What about the 0x7D0 number? That’s an even 2000 in decimal. 2000 = 80 x 25, the size of the standard text mode, in cells, of the old IBM 8088 machines. However, the first frame is entirely a sequence of 0xDB 0x10 byte pairs. My guess is that the video is actually using 40×25 text mode which makes for 1000 cells. Each cell is represented by an attribute byte (defines foreground color, background color, and flashing) and the actual extended ASCII character (0..255).
This strikes me as a classic vector quantizer problem– all the brainpower/horsepower goes into the compression side; the decompression is trivial. I can understand why Trixter claims the compressor is so complex.
Anyway, you want to write a program to interpret the data file? If my guesses are correct, the video will be rendered as 40×25 8×8-pixel cells, or 320×200 pixels. Find a table of all of the ASCII characters. Find another table of all the attributes. Load 2000 bytes from the data file. Render the data based on the attribute and character tables. Load the next 735 bytes. Play them back as mono, 8-bit, unsigned PCM data. Repeat until EOF.
As a means of validation, the size of a single frame should divide evenly into the total size of the Corruption data file which is 9268915 bytes. One frame is 2000 + 735 = 2735 bytes. 9268915 bytes / 2735 bytes/frame = 3389 frames. 3389 frames / 30 frames/sec = ~113 sec.
Hey, Jim: Do I have that all correct? :)
- SDL Corruption (early SDL-based player for data format)

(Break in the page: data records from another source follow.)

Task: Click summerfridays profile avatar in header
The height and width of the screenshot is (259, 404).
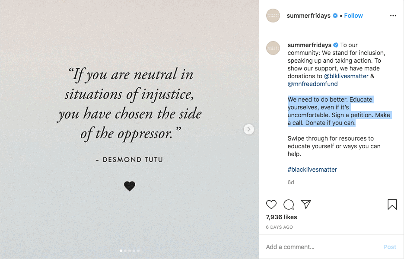Action: [x=273, y=16]
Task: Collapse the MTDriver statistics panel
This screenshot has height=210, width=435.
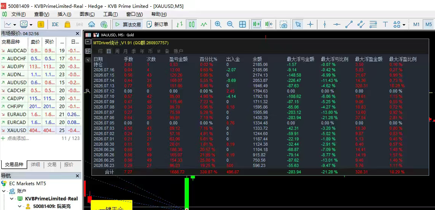Action: click(88, 42)
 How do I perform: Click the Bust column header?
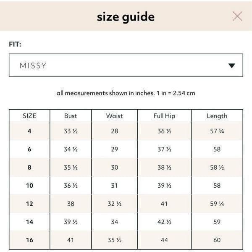[x=71, y=116]
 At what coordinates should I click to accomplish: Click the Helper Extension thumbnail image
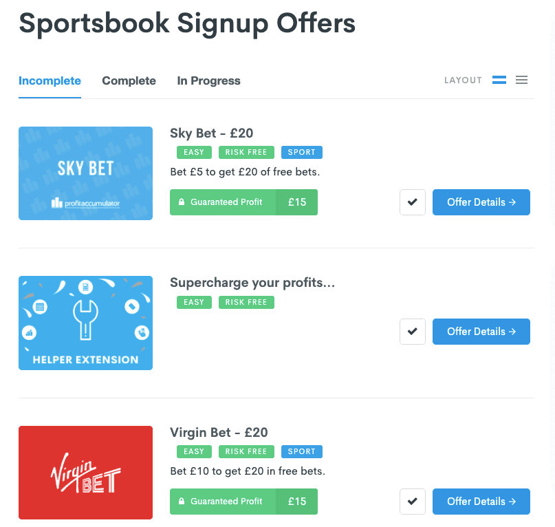click(86, 323)
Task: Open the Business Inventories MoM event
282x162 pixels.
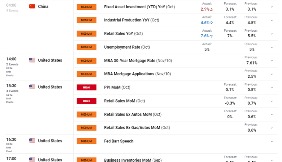Action: (x=132, y=160)
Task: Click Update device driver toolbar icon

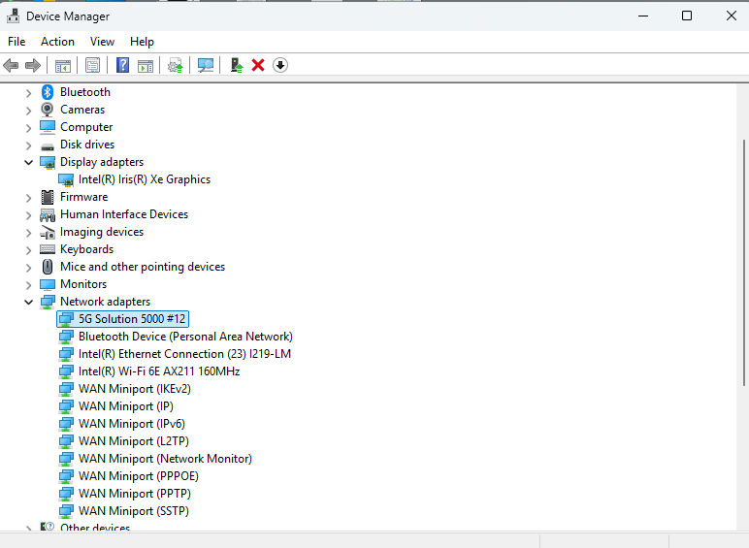Action: (x=236, y=65)
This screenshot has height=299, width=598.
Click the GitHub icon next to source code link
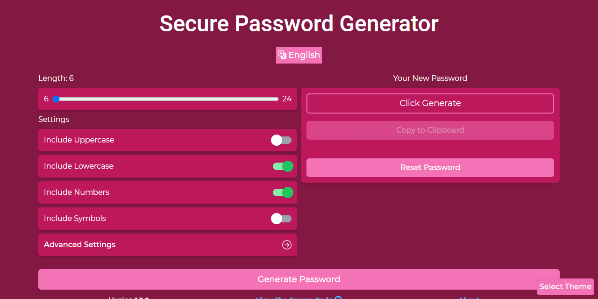pyautogui.click(x=339, y=298)
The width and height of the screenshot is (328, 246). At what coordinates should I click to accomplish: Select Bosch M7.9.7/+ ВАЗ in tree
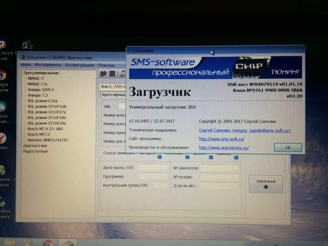45,129
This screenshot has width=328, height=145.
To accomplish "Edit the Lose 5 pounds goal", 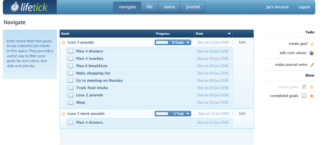I will 242,42.
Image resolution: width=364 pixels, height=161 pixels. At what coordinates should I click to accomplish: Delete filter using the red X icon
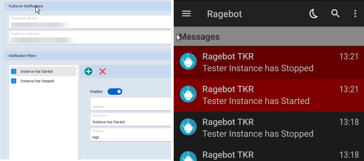click(102, 71)
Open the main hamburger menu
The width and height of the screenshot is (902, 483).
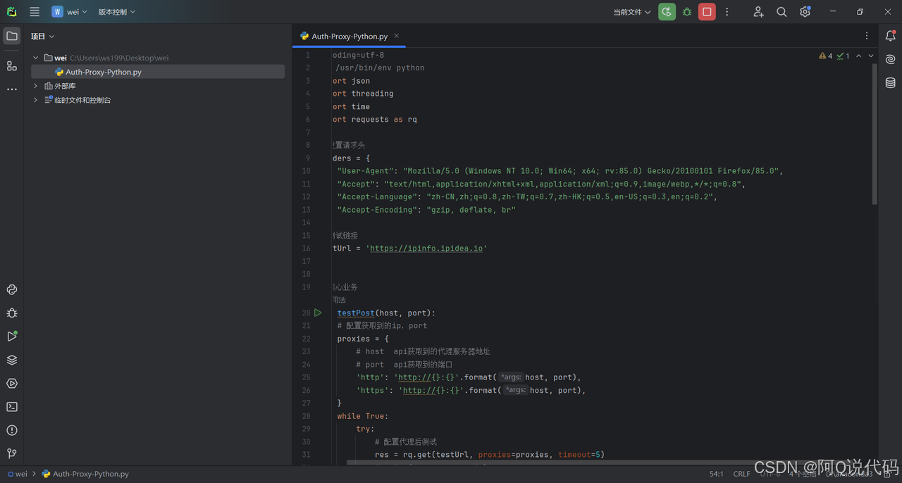point(35,12)
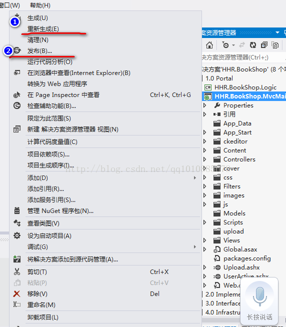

- SDL Corruption Corrected (corrected version of the same SDL player)
Sweet Lincoln’s Mullet!
Yes, that is all 100% correct :-) And yes, the compressor takes several seconds per frame on my Athlon 2500+. My original idea was a 1-to-1 match, but gODjR (the other person mentioned in the docs) had the idea to do subsampling and much better dithering, so the quality props go to him.
The IBM BIOS ROM font is essentially the codebook. It is important to use the actual IBM ROM font as the conversions were done specifically with that font (this is what sets it apart from aalib or libcaca, which don’t take actual font rendering into account.
Something for the wiki, yes?
“Something for the wiki, yes?”
Be my guest. BTW, where can I find the IBM BIOS ROM codebook? Do you rip them from the ROM in software? You must have a software copy somewhere for the encoder?
Yes, email me if you want the ROM dump from my 5150.
My linked page is actually my continuation of the reverse engineering to its logical conclusion: a crude player and a crude decoder. The player is slow and unable to hold synch; the decoder outputs to an unwieldy format of bmp-per-frame+separate wav audio. The player needs SDL and both need SoX in order to play or mux the audio. I have successfully made an AVI out of the output of the decoder, using Virtual Dub under WINE. It came out great.
You guys are awesome! It’s almost like history is being rewritten. A sort of sci-fi revisionists version of the original PC! Thank you!!